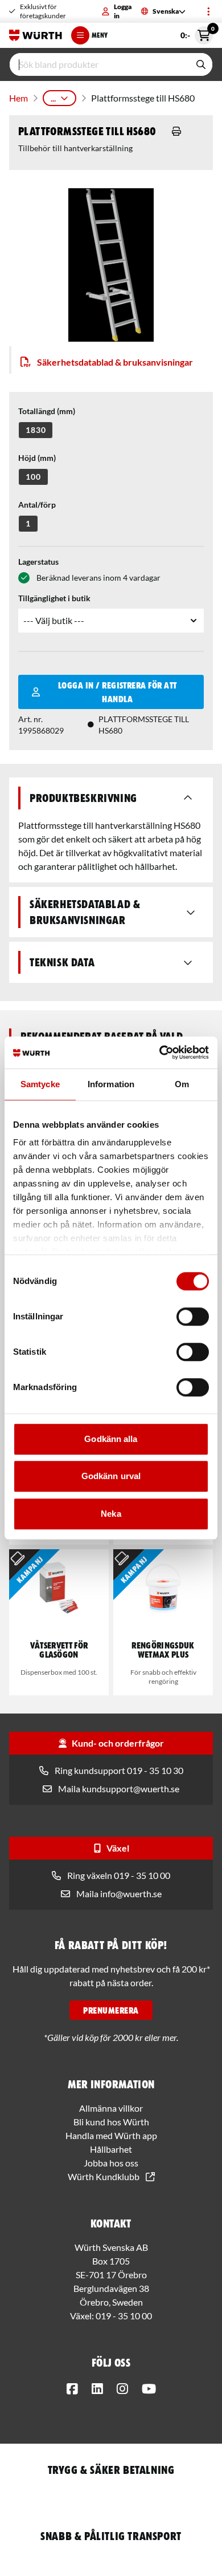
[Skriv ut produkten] (176, 131)
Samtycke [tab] (40, 1084)
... (53, 97)
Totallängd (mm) (46, 411)
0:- (196, 33)
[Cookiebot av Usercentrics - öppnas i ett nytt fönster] (159, 1052)
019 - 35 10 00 (124, 2315)
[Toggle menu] (208, 11)
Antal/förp (37, 504)
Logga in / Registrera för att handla (117, 692)
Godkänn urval (111, 1476)
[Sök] (201, 64)
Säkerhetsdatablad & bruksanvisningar (115, 362)
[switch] (192, 1316)
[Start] (35, 35)
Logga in (122, 11)
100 (33, 476)
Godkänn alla (110, 1439)
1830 (36, 430)
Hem (18, 97)
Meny (100, 35)
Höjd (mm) (37, 458)
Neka (111, 1513)
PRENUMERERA (110, 2010)
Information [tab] (111, 1084)
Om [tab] (182, 1084)
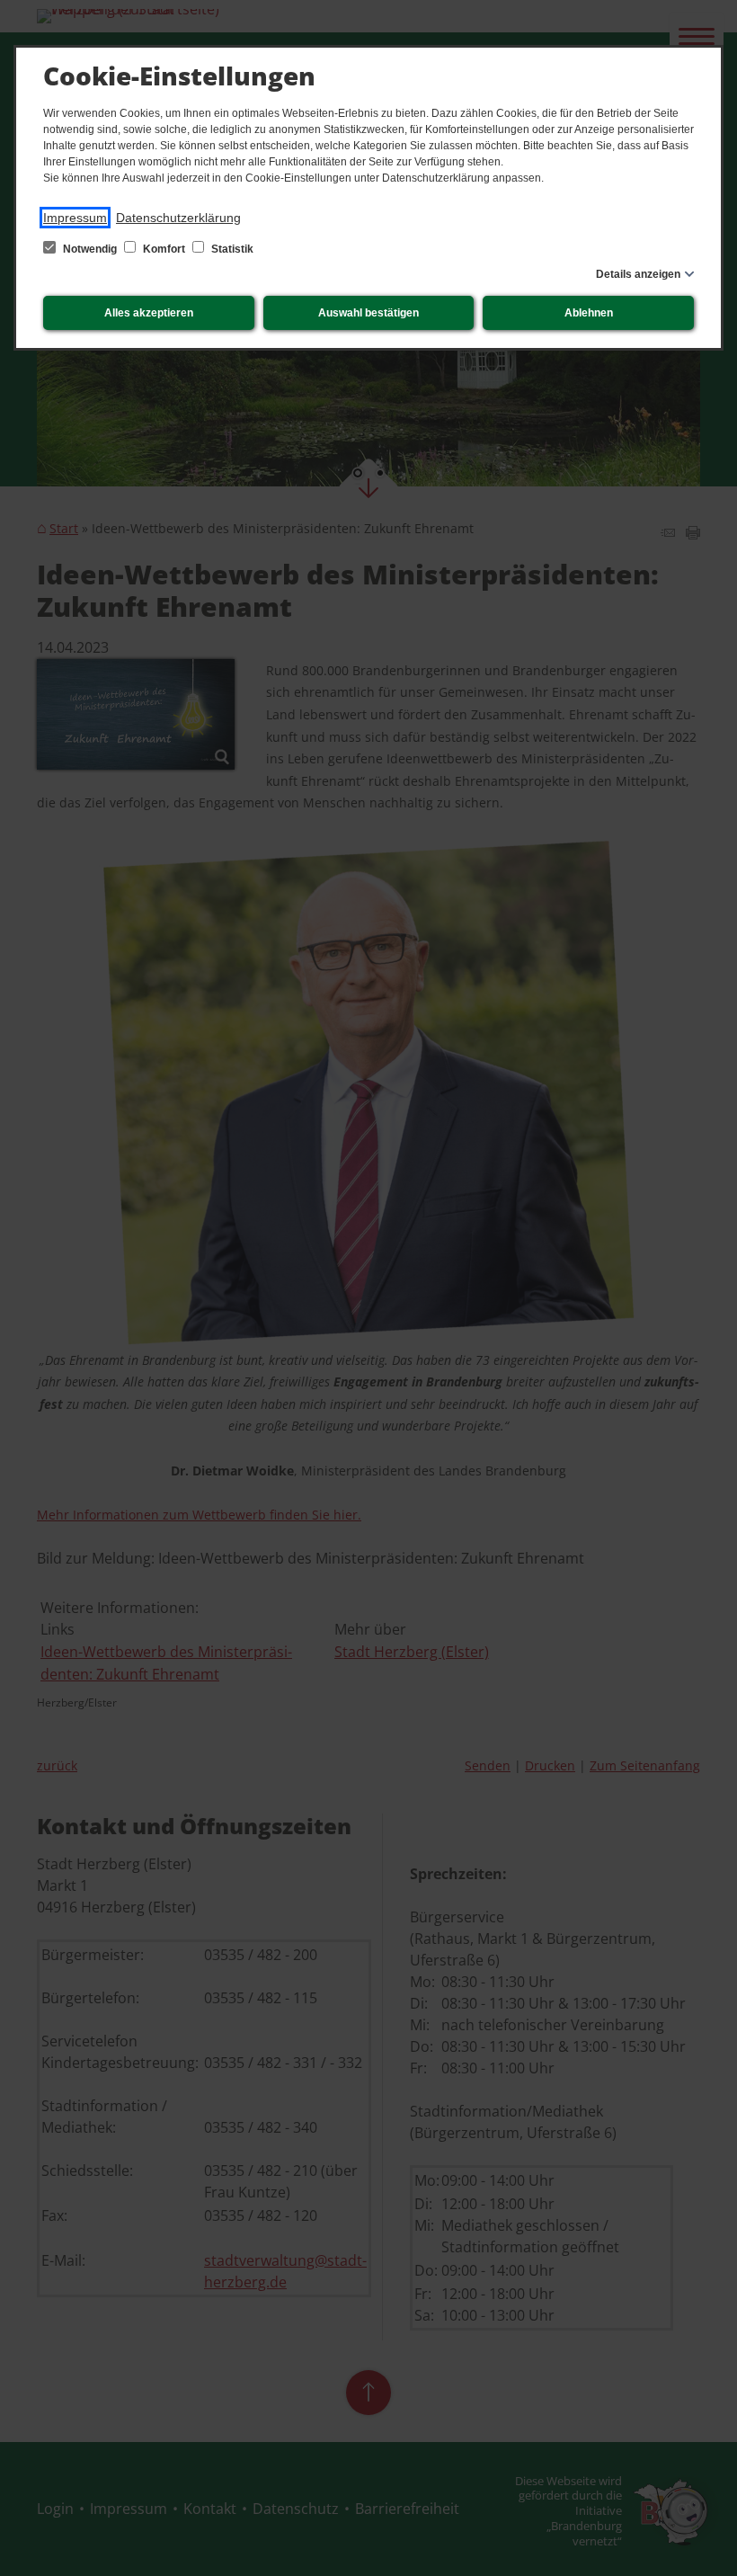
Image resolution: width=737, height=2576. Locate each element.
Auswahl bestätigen (368, 313)
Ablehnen (588, 313)
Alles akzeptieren (148, 313)
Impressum (75, 217)
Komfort (164, 249)
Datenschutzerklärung (178, 217)
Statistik (231, 249)
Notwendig (90, 249)
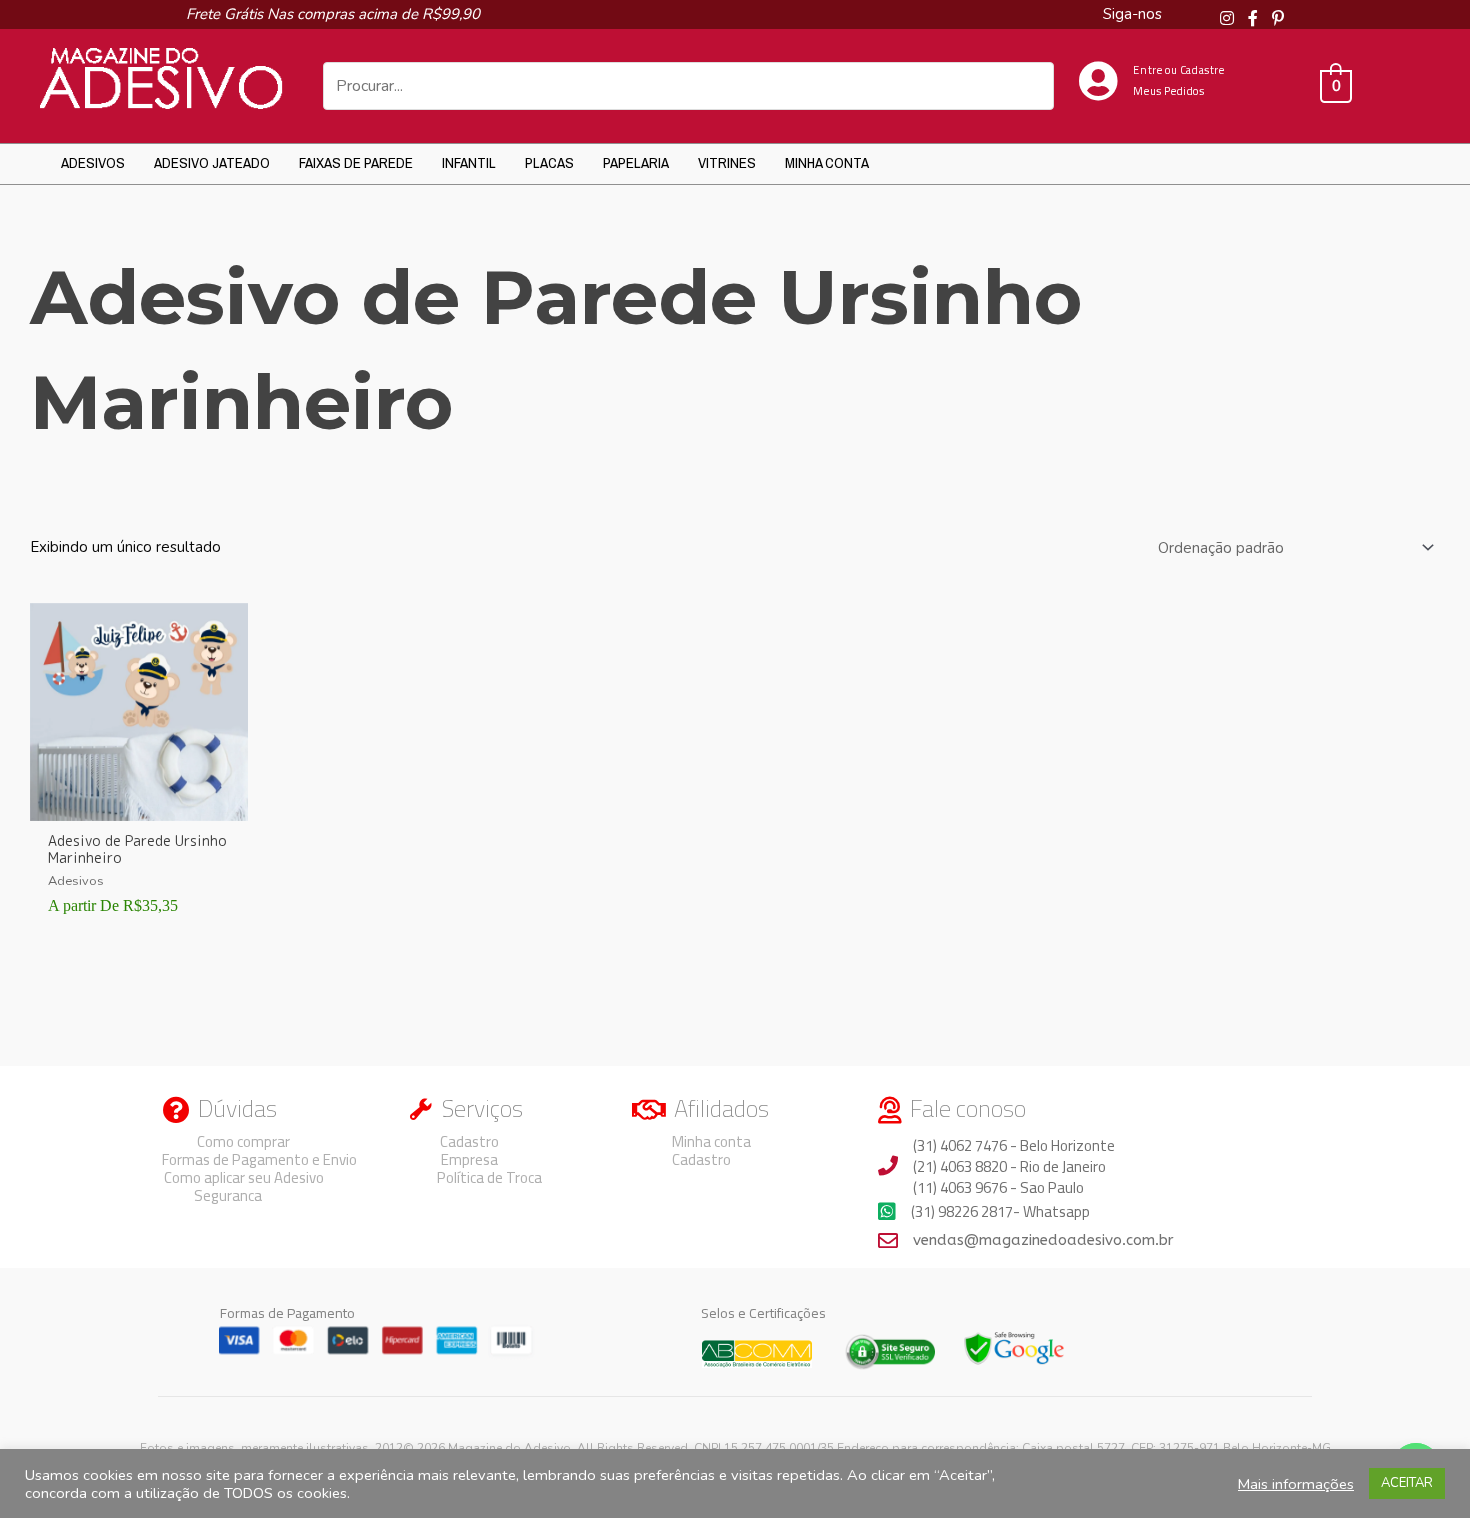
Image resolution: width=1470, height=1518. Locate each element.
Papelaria (636, 162)
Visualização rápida (139, 804)
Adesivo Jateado (212, 162)
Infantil (469, 162)
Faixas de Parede (356, 162)
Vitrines (727, 162)
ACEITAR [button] (1407, 1483)
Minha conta (827, 162)
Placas (549, 162)
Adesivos (93, 162)
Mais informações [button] (1296, 1484)
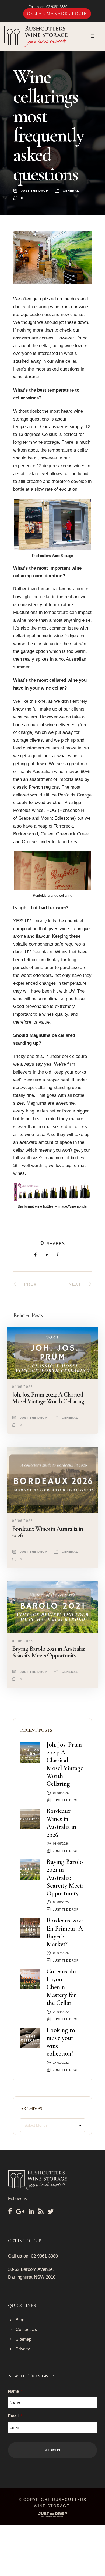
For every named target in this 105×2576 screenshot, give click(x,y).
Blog (20, 2320)
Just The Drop (34, 190)
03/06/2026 (22, 1521)
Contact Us (26, 2329)
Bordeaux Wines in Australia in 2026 (47, 1532)
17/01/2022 (61, 2062)
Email (15, 2416)
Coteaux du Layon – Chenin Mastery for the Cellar (61, 1987)
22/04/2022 (61, 2011)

+++

> Exercise:
Copy, without the pictures, exactly the lines from the line with "Placas (549, 162)" through the end of the material above, both ends included.

> Task result:
Placas (549, 162)
Adesivos (93, 162)
Mais informações [button] (1296, 1484)
For every named target in this 105×2576 screenshot, give click(x,y).
Blog (20, 2320)
Just The Drop (34, 190)
03/06/2026 (22, 1521)
Contact Us (26, 2329)
Bordeaux Wines in Australia in 2026 (47, 1532)
17/01/2022 (61, 2062)
Email (15, 2416)
Coteaux du Layon – Chenin Mastery for the Cellar (61, 1987)
22/04/2022 (61, 2011)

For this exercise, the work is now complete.